Number of hashes (random projections) per table (AND-amplification of the locality-sensitive family). More hashes require samples to agree on more hash bits, increasing precision at the cost of more false negatives. Corresponds to 'r' in the amplified probability (1-(1-s^r)^b), where s is the cosine similarity between two vectors.

required
seed int

Random seed for reproducible hashes. If None (default), a random seed is used.

None

Examples:

>>> import numpy as np
>>> from culsh import RPLSH
>>>
>>> # Create random data
>>> X = np.random.randn(10000, 128).astype(np.float32)
>>> Q = np.random.randn(100, 128).astype(np.float32)
>>>
>>> # Fit model
>>> lsh = RPLSH(n_hash_tables=16, n_hashes=8)
>>> model = lsh.fit(X)
>>>
>>> # Query for candidates
>>> candidates = model.query(Q)
>>> indices = candidates.get_indices()
>>> counts = candidates.get_counts()
>>> offsets = candidates.get_offsets()

n_hash_tables property

n_hash_tables: int

Number of hash tables.

n_hashes property

n_hashes: int

Number of hash functions per hash table.

seed property

seed: int

Random seed.

fit

fit(X: Union[ndarray, ndarray]) -> RPLSHModel

Fit the RPLSH model on input data.

Parameters:

Name Type Description Default
X array-like of shape (n_samples, n_features)

Input vectors. Can be numpy or cupy array.

required

Returns:

Type Description
RPLSHModel

The fitted model containing the LSH index.

fit_query

fit_query(X: Union[ndarray, ndarray], batch_size: Optional[int] = None) -> Candidates

Simultaneously fit and query the LSH index. This is more efficient than calling fit(X) followed by query(X) because it avoids a search step to find matching buckets. Note: input vectors are considered candidate neighbors of themselves.

Parameters:

Name Type Description Default
X array-like of shape (n_samples, n_features)

Input vectors to fit and query. Can be numpy or cupy array.

required
batch_size int

If specified, process queries in batches of this size to reduce peak memory usage. Note that this will fall back to calling fit(X) followed by query(X) with batching.

None

Returns:

Type Description
Candidates

Query results containing candidate indices for each sample.

culsh.RPLSHModel

RPLSHModel(n_hash_tables: int, n_hashes: int, n_features: int, core: RPLSHCore, index: RPLSHIndex)

Model produced by RPLSH.fit() containing the fitted LSH index.

Parameters:

Name Type Description Default
n_hash_tables int

Number of hash tables.

required
n_hashes int

Number of hashes per hash table.

required
n_features int

Number of features.

required
core RPLSHCore

Core RPLSH object containing the fitted index.

required
index Index

Fitted index.

required

index property

index: RPLSHIndex

The fitted index.

n_features property

n_features: int

Number of features.

n_hash_tables property

n_hash_tables: int

Number of hash tables.

n_hashes property

n_hashes: int

Number of hashes per hash table.

load classmethod

load(path: str) -> RPLSHModel

Load the RPLSH model from an npz file.

Parameters:

Name Type Description Default
path str

Path to load the model from.

required

query

query(Q: Union[ndarray, ndarray], batch_size: Optional[int] = None) -> Candidates

Find candidate neighbors for the query vectors Q.

Parameters:

Name Type Description Default
Q array-like of shape (n_queries, n_features)

Query vectors.

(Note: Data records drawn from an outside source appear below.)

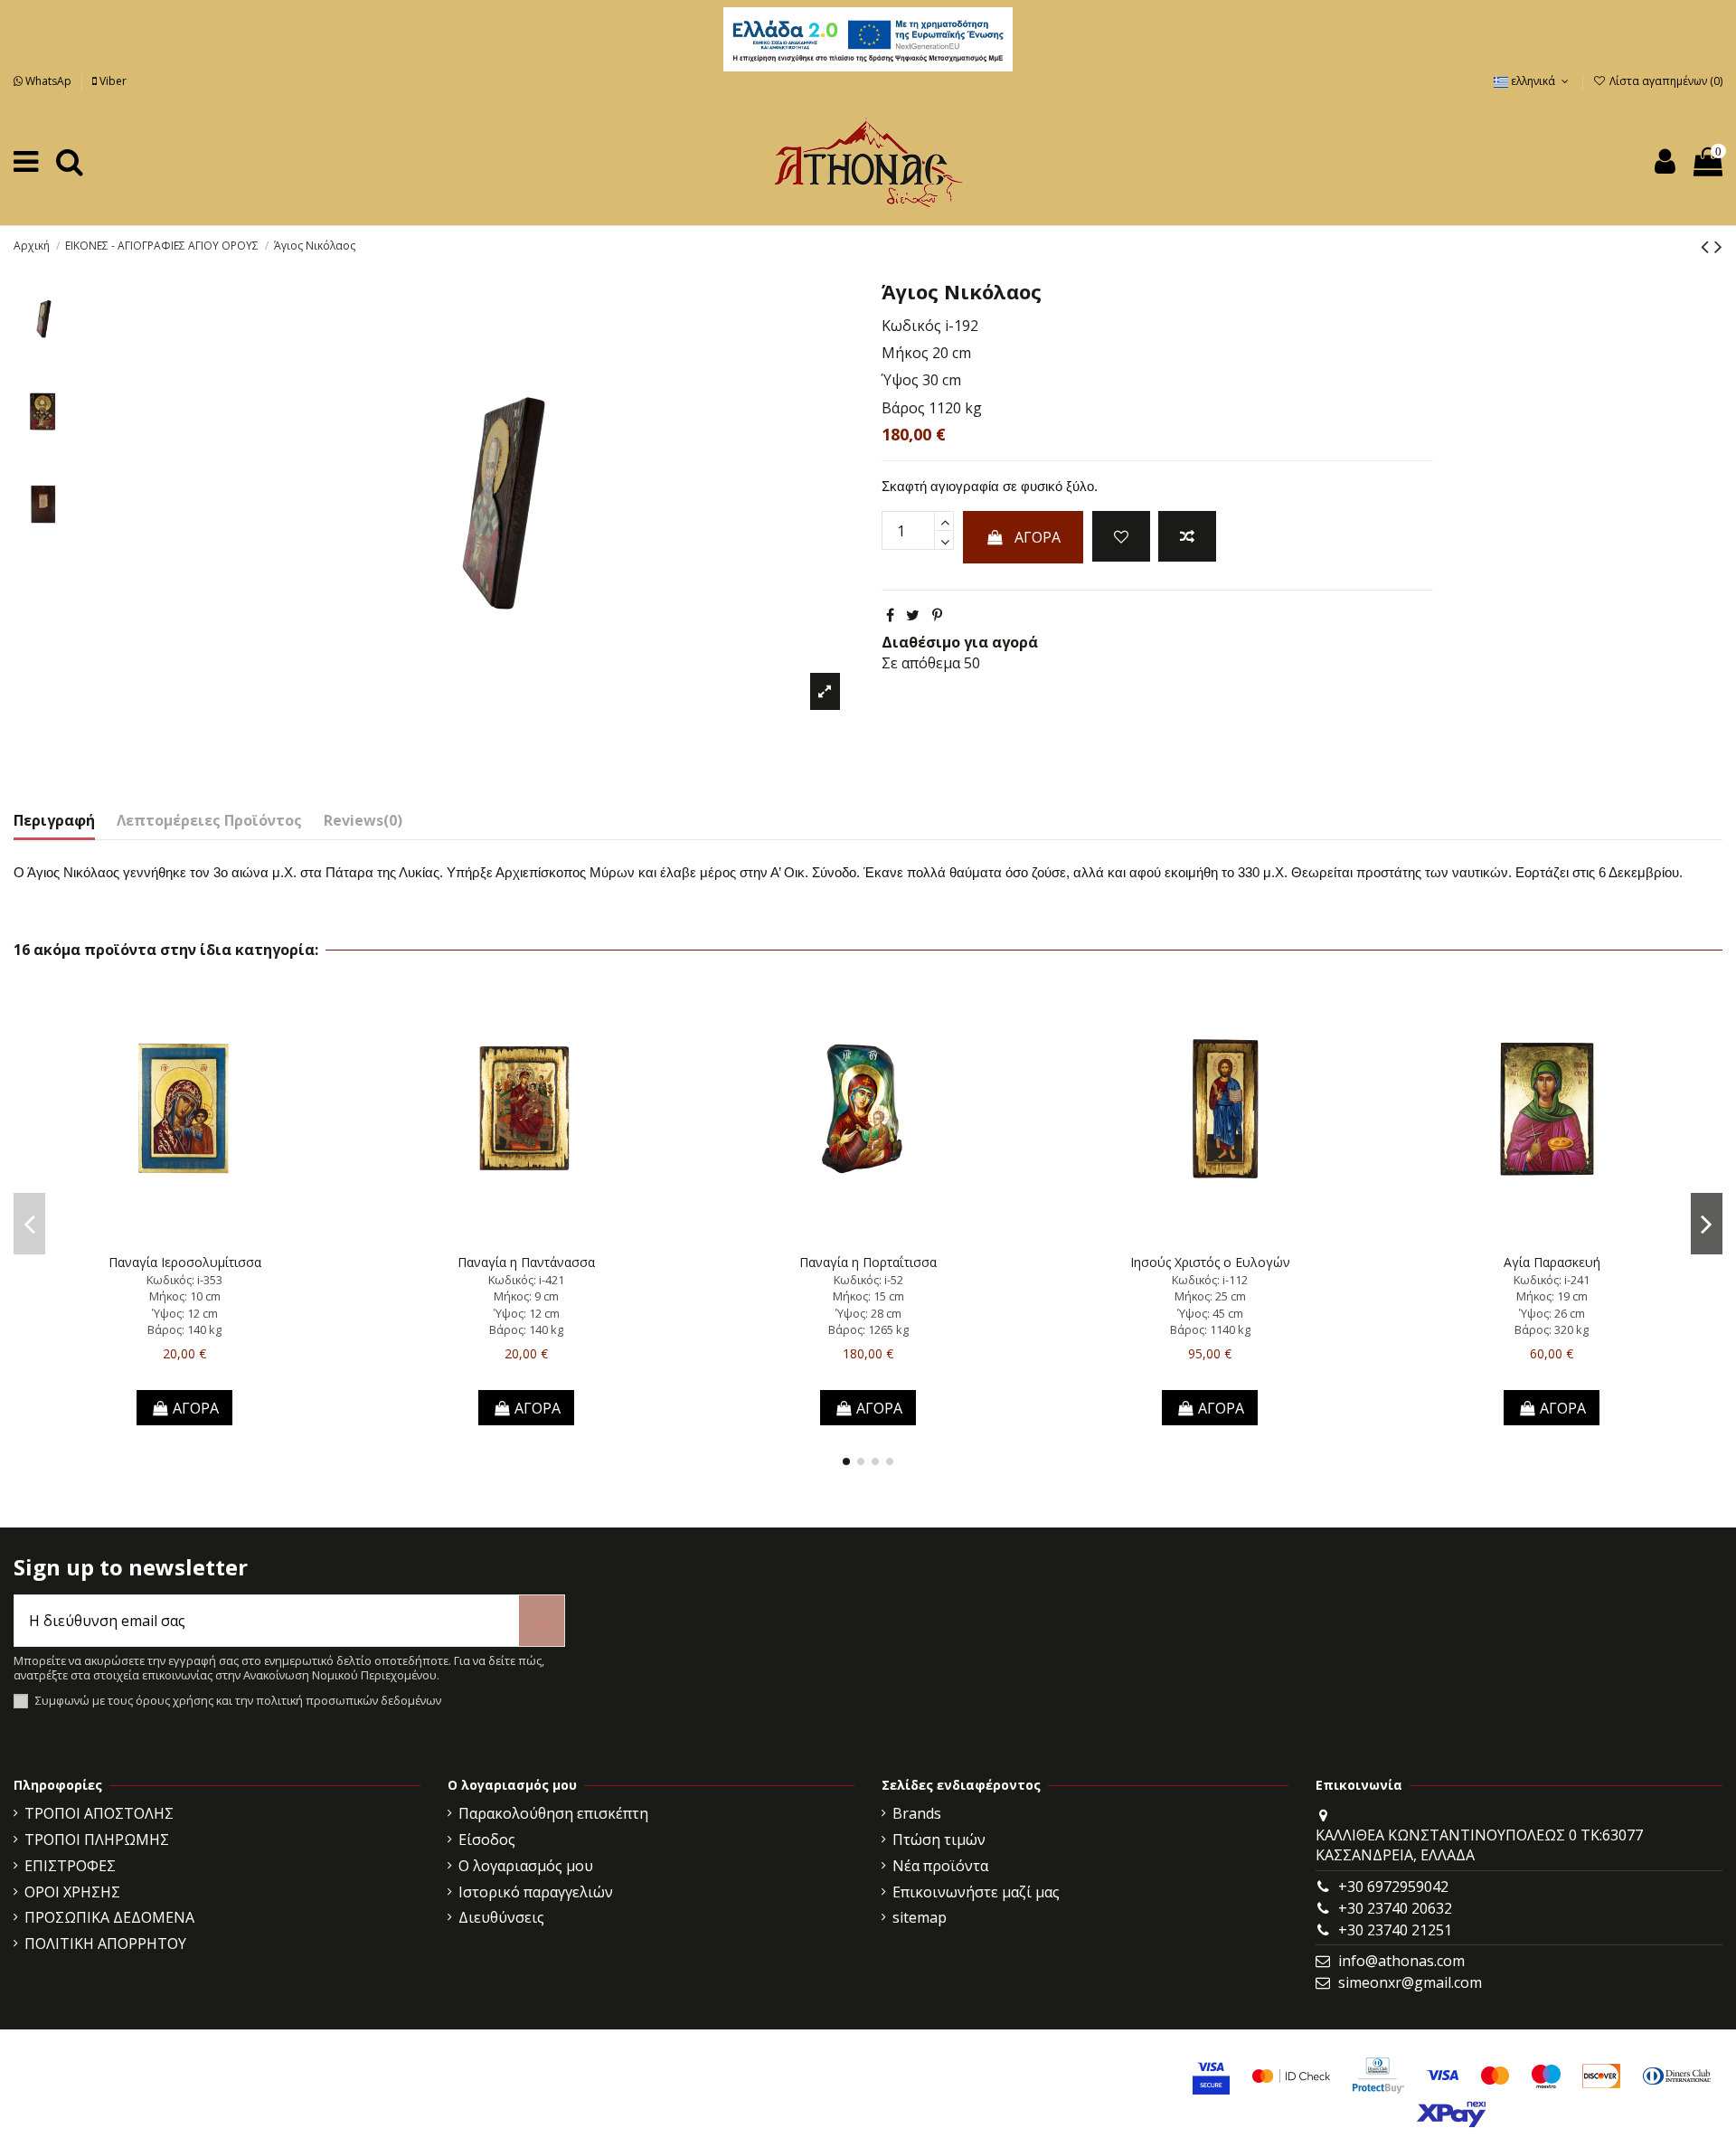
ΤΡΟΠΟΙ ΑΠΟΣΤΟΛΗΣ (99, 1813)
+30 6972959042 (1393, 1886)
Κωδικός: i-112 (1210, 1280)
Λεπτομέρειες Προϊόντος (209, 820)
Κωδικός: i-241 (1552, 1280)
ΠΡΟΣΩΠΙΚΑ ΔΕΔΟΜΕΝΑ (109, 1917)
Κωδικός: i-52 (868, 1280)
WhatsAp (48, 81)
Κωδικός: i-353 (184, 1280)
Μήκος (905, 353)
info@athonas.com (1401, 1961)
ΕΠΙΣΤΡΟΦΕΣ (70, 1866)
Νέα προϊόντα (940, 1866)
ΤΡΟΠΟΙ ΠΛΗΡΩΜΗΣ (96, 1839)
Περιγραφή (54, 820)
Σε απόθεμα (921, 663)
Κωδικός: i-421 (526, 1280)
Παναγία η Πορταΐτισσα (868, 1262)
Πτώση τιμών (939, 1839)
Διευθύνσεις (501, 1917)
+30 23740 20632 (1395, 1908)
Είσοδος (486, 1839)
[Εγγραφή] (541, 1620)
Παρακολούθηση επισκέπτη (553, 1813)
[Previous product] (1707, 245)
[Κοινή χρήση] (890, 615)
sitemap (919, 1917)
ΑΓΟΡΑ (1037, 537)
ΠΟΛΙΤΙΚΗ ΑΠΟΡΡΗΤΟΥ (105, 1943)
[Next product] (1718, 245)
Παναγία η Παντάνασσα (526, 1262)
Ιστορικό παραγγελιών (535, 1892)
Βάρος (903, 408)
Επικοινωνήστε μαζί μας (976, 1892)
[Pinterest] (937, 615)
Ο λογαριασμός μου (525, 1866)
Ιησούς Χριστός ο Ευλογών (1210, 1262)
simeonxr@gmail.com (1410, 1982)
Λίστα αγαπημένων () (1664, 81)
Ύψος (900, 380)
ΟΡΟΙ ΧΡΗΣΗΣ (72, 1892)
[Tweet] (913, 615)
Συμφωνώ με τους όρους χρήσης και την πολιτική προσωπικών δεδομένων (238, 1700)
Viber (112, 81)
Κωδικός (911, 326)
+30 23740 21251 (1395, 1930)
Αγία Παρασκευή (1552, 1262)
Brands (916, 1813)
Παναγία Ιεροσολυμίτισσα (184, 1262)
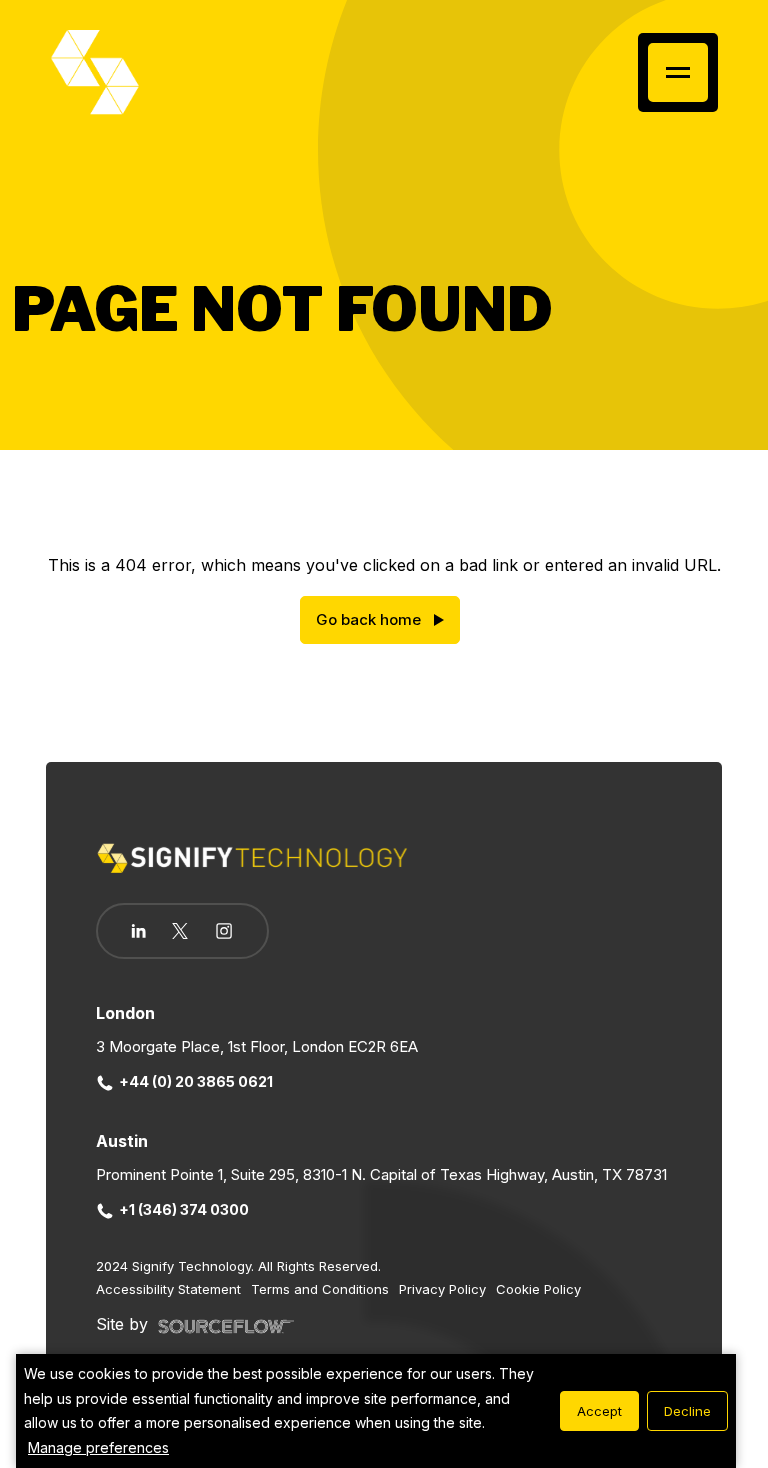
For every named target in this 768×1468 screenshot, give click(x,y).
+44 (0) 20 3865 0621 (196, 1081)
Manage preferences (98, 1447)
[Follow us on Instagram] (224, 933)
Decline (687, 1411)
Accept (599, 1411)
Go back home (368, 619)
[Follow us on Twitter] (180, 931)
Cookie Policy (538, 1289)
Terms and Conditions (320, 1289)
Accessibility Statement (168, 1289)
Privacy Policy (442, 1289)
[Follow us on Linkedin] (138, 931)
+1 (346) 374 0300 (184, 1209)
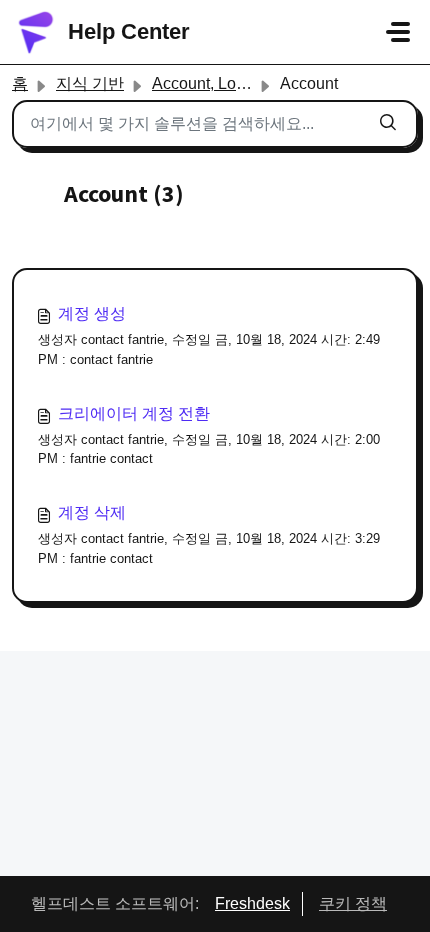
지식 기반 (90, 83)
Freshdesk (252, 903)
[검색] (388, 124)
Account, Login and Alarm (243, 83)
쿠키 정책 (353, 903)
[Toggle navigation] (398, 32)
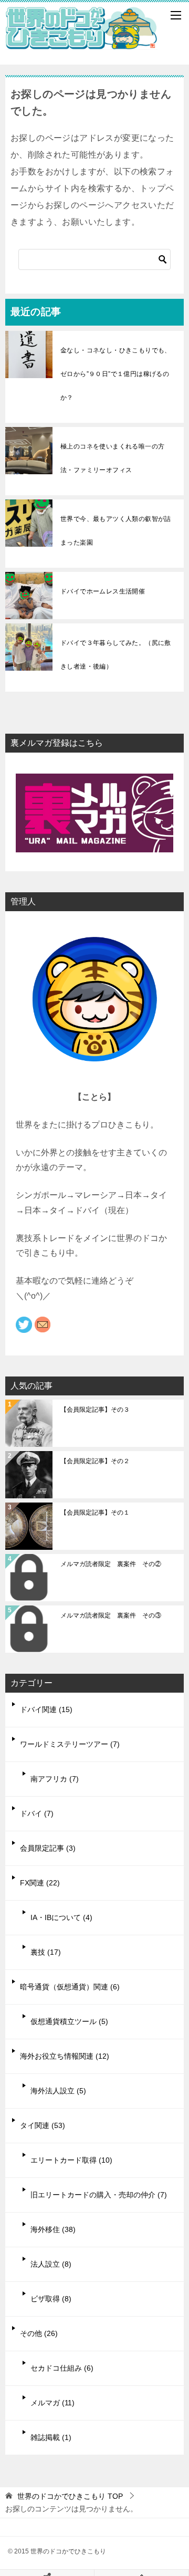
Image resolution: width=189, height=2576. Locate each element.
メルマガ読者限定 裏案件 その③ (110, 1615)
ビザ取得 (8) (50, 2299)
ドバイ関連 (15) (46, 1709)
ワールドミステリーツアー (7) (70, 1744)
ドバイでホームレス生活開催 (102, 591)
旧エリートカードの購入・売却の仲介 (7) (98, 2195)
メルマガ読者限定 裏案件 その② (110, 1564)
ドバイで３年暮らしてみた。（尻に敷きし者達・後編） (115, 654)
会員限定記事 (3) (48, 1848)
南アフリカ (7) (54, 1779)
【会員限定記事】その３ (95, 1409)
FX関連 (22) (40, 1883)
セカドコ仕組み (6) (61, 2368)
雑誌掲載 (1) (50, 2437)
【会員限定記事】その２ (95, 1461)
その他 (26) (39, 2333)
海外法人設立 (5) (58, 2091)
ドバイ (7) (37, 1813)
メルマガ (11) (52, 2402)
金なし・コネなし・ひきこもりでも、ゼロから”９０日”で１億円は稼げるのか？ (115, 374)
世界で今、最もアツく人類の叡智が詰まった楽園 (115, 530)
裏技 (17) (45, 1952)
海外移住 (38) (53, 2229)
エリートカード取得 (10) (71, 2160)
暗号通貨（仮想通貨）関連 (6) (70, 1987)
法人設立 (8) (50, 2264)
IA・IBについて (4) (61, 1917)
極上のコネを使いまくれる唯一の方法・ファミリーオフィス (112, 458)
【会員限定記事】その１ (95, 1512)
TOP (70, 2496)
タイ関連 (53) (42, 2125)
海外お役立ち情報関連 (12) (64, 2056)
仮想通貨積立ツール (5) (69, 2021)
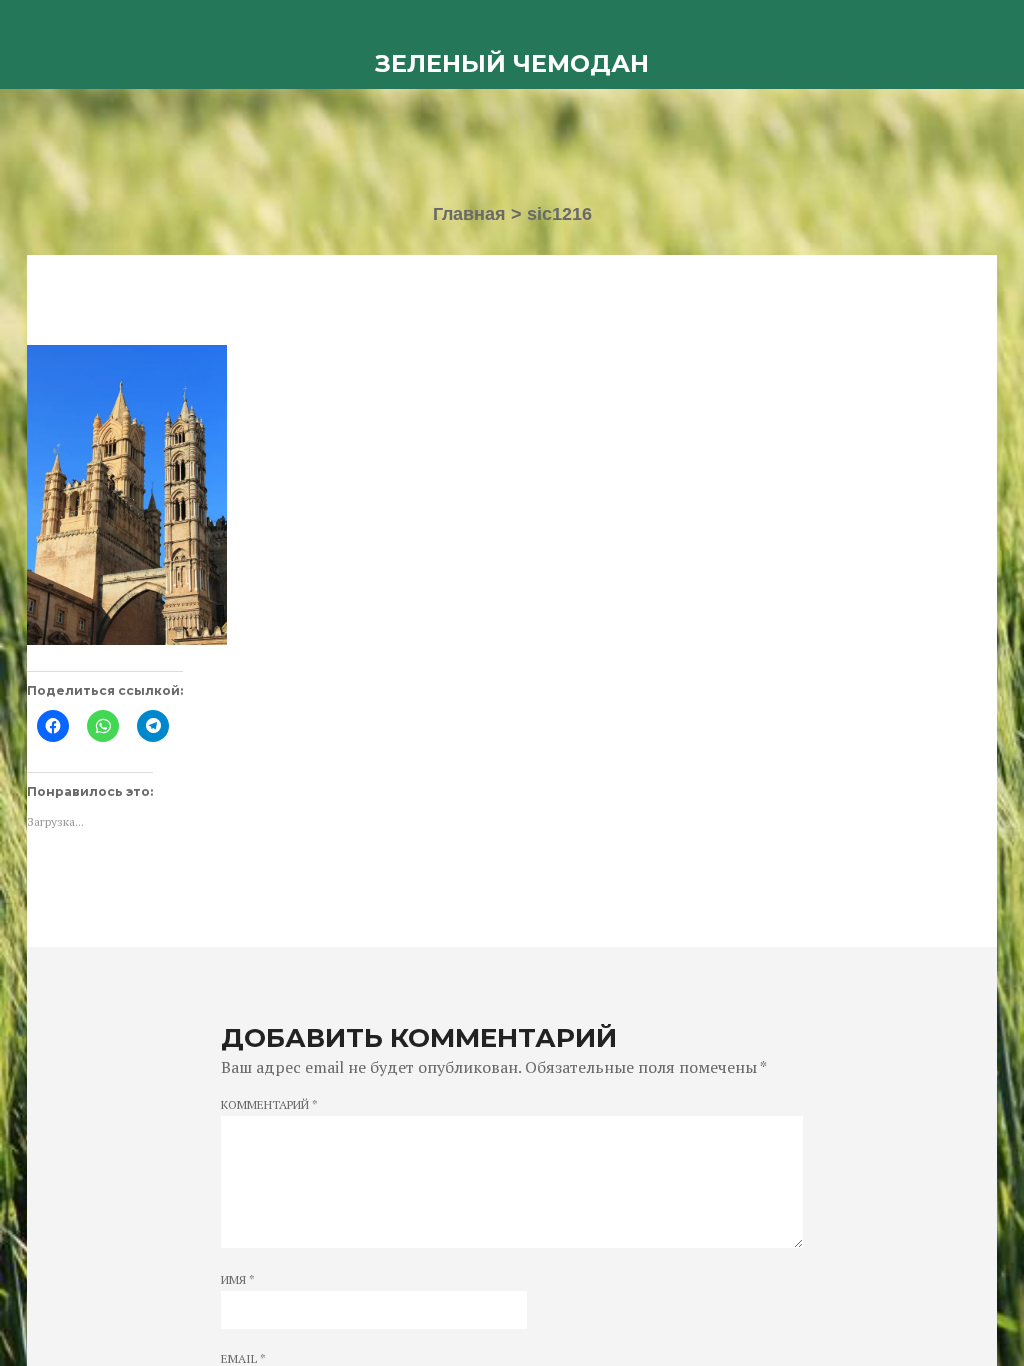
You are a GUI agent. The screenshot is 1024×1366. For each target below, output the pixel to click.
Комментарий (269, 1105)
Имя (238, 1280)
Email (243, 1359)
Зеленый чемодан (512, 63)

Can be numpy or cupy array.

required
batch_size int

If specified, process queries in batches of this size to reduce peak memory usage.

None

Returns:

Type Description
Candidates

Query results containing candidate indices for each query.

save

save(path: str) -> None

Save the RPLSH model to an npz file.

Parameters:

Name Type Description Default
path str

Path to save the model.

required